Singles from Hotel Kalifornia
- "Chaos" Released: February 25, 2022; "Wild in These Streets" Released: April 20, 2022; "City of the Dead" Released: June 8, 2022; "Trap God" Released: July 8, 2022; "Evil" Released: March 1, 2023; "Salvation" Released: March 29, 2023; "House of Mirrors" Released: April 25, 2023;

= Hotel Kalifornia =

Hotel Kalifornia is the eighth studio album by American rap rock band Hollywood Undead. It was released on August 12, 2022 through Dove & Grenade Media and BMG. The album was produced by No Love for the Middle Child.

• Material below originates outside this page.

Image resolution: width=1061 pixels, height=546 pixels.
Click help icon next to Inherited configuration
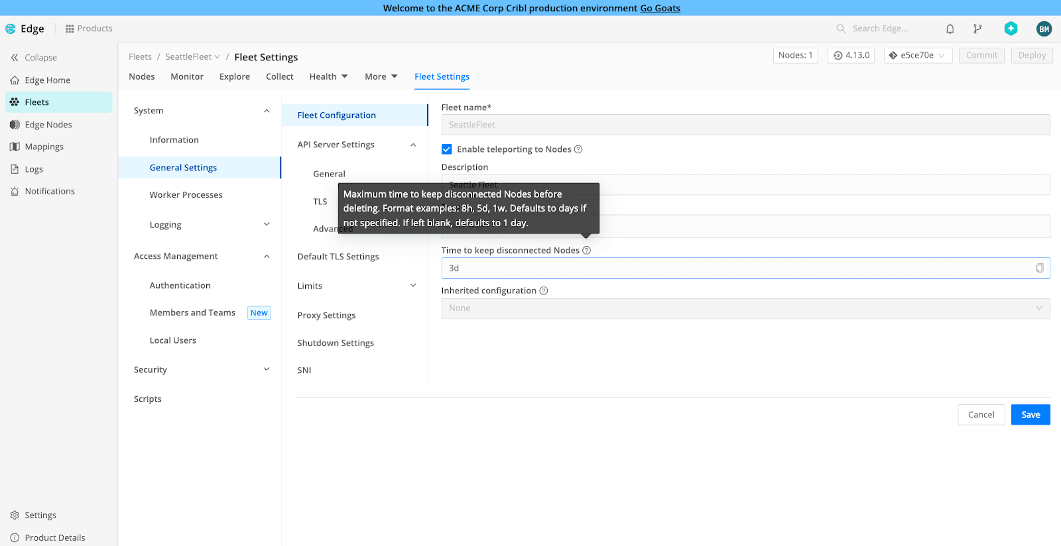pos(544,291)
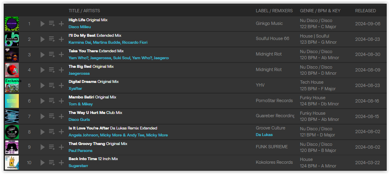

==Background and promotion==
On September 5, 2021, the band announced that they were working on new music for their upcoming eighth studio album. On February 25, 2022, a few months after the announcement, the band released the first single "Chaos". On April 20, the band unveiled second single "Wild in These Streets" and its corresponding music video.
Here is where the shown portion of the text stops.